Equivalent Clinical Results of Arthroscopic Single-Row and Double-Row Suture Anchor Repair for Rotator Cuff Tears
Authors: Franceschi F, Ruzzini L, Longo UG, Martina FM, Zobel BB, Maffulli N, Denaro V.
References: Am J Sports Med. 2007 Aug;35(8):1254-60. Epub 2007 Jun 6.
BACKGROUND: Restoring the anatomical footprint may improve the healing and mechanical strength of repaired tendons. A double row of suture anchors increases the tendon-bone contact area, reconstituting a more anatomical configuration of the rotator cuff footprint.
HYPOTHESIS: There is no difference in clinical and imaging outcome between single-row and double-row suture anchor technique repairs of rotator cuff tears.
STUDY DESIGN: Randomized controlled trial; Level of evidence, 1.

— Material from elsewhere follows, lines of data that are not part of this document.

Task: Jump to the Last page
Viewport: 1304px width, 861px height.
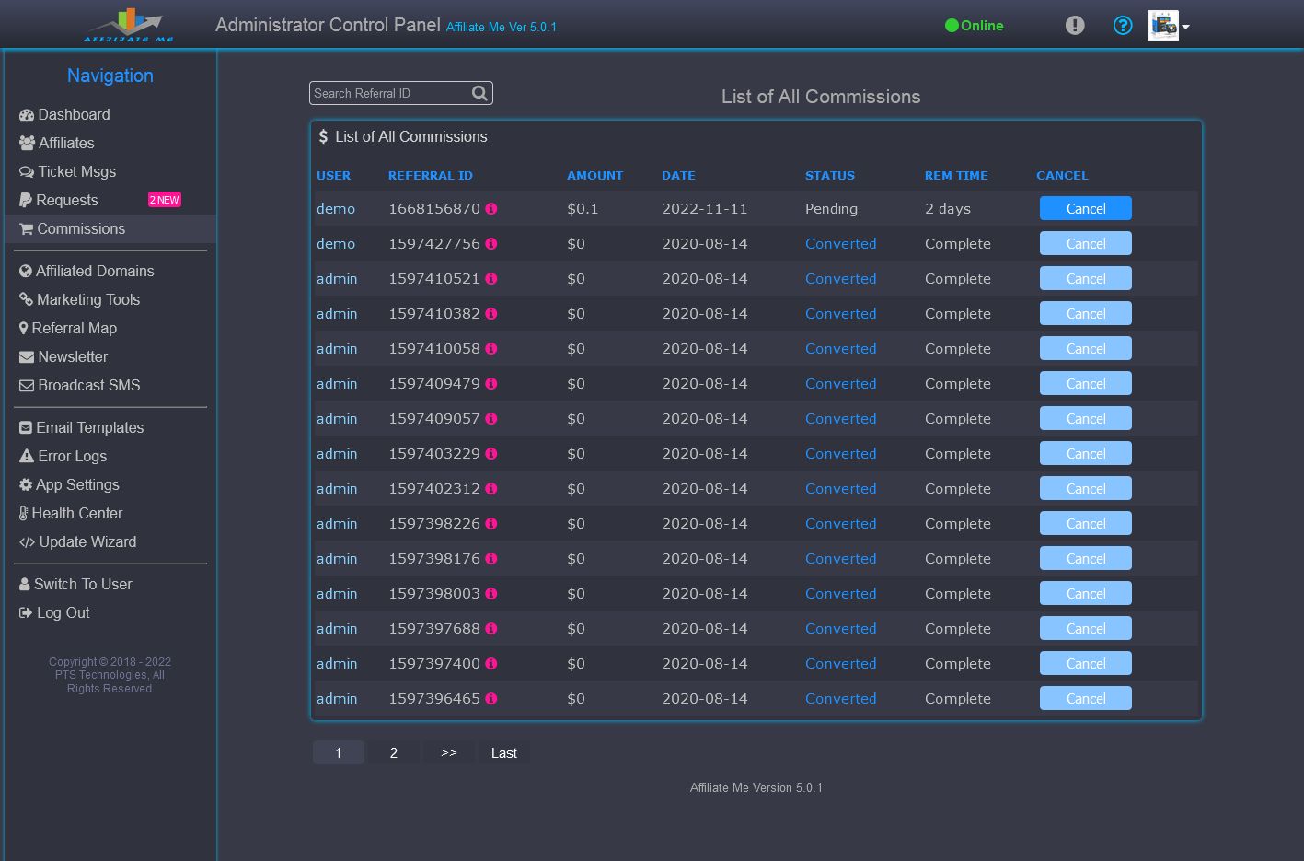Action: pyautogui.click(x=503, y=753)
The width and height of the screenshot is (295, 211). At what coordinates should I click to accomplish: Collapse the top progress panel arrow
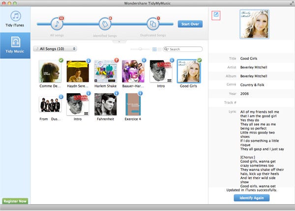point(119,42)
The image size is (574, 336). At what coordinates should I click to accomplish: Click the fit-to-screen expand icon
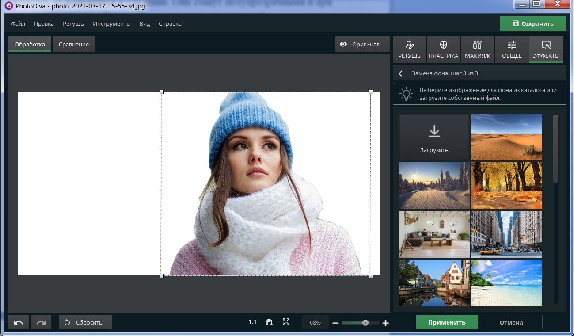tap(286, 322)
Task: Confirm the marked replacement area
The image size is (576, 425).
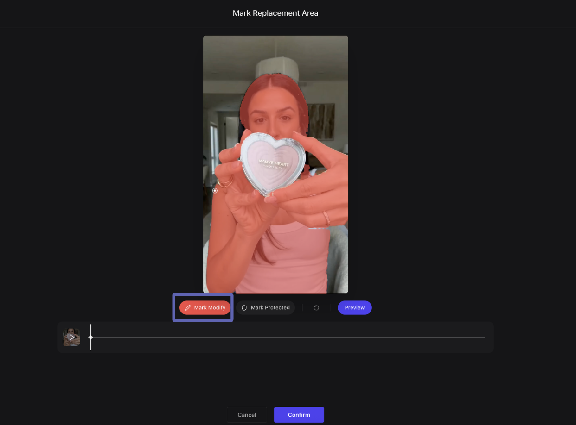Action: click(299, 415)
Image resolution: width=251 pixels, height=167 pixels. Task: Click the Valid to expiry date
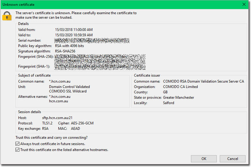74,35
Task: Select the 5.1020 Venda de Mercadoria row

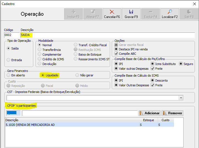Action: click(72, 125)
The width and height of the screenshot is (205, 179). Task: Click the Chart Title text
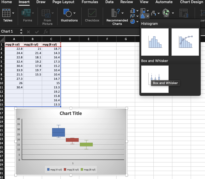click(70, 114)
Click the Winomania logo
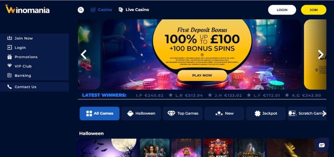Screen dimensions: 334x157 pos(27,9)
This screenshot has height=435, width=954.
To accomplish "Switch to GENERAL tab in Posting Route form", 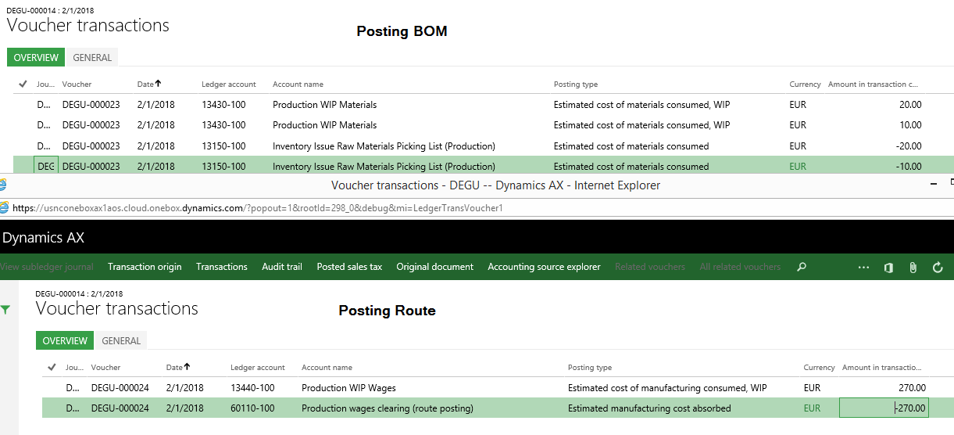I will click(121, 341).
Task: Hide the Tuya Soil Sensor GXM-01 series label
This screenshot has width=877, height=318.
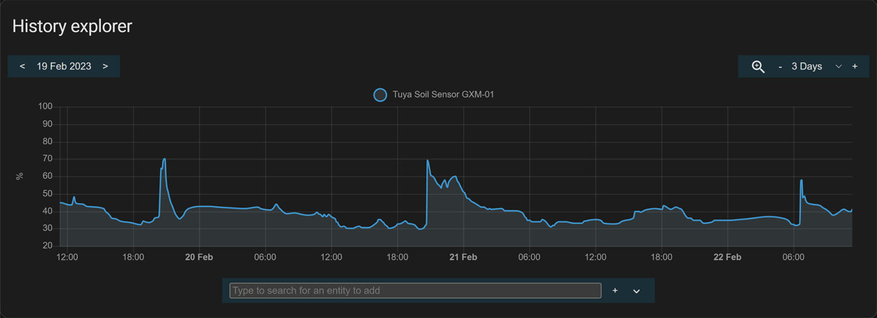Action: [443, 95]
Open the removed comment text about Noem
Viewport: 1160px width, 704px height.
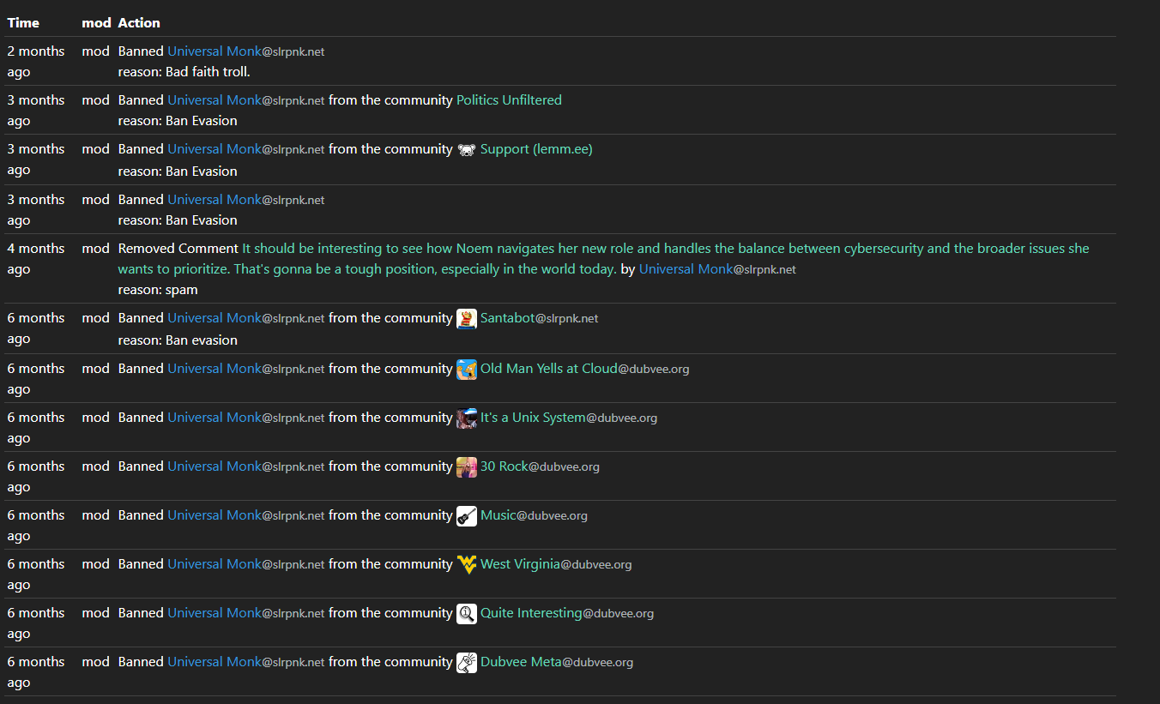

METHODS: The authors recruited 60 patients. In 30 patients, rotator cuff repair was performed with a single-row suture anchor technique (group 1). In the other 30 patients, rotator cuff repair was performed with a double-row suture anchor technique (group 2).
RESULTS: Eight patients (4 in the single-row anchor repair group and 4 in the double-row anchor repair group) did not return at the final follow-up. At the 2-year follow-up, no statistically significant differences were seen with respect to the University of California, Los Angeles score and range of motion values. At 2-year follow-up, postoperative magnetic resonance arthrography in group 1 showed intact tendons in 14 patients, partial-thickness defects in 10 patients, and full-thickness defects in 2 patients. In group 2, magnetic resonance arthrography showed an intact rotator cuff in 18 patients, partial-thickness defects in 7 patients, and full-thickness defects in 1 patient.
CONCLUSION: Single- and double-row techniques provide comparable clinical outcome at 2 years. A double-row technique produces a mechanically superior construct compared with the single-row method in restoring the anatomical footprint of the rotator cuff, but these mechanical advantages do not translate into superior clinical performance.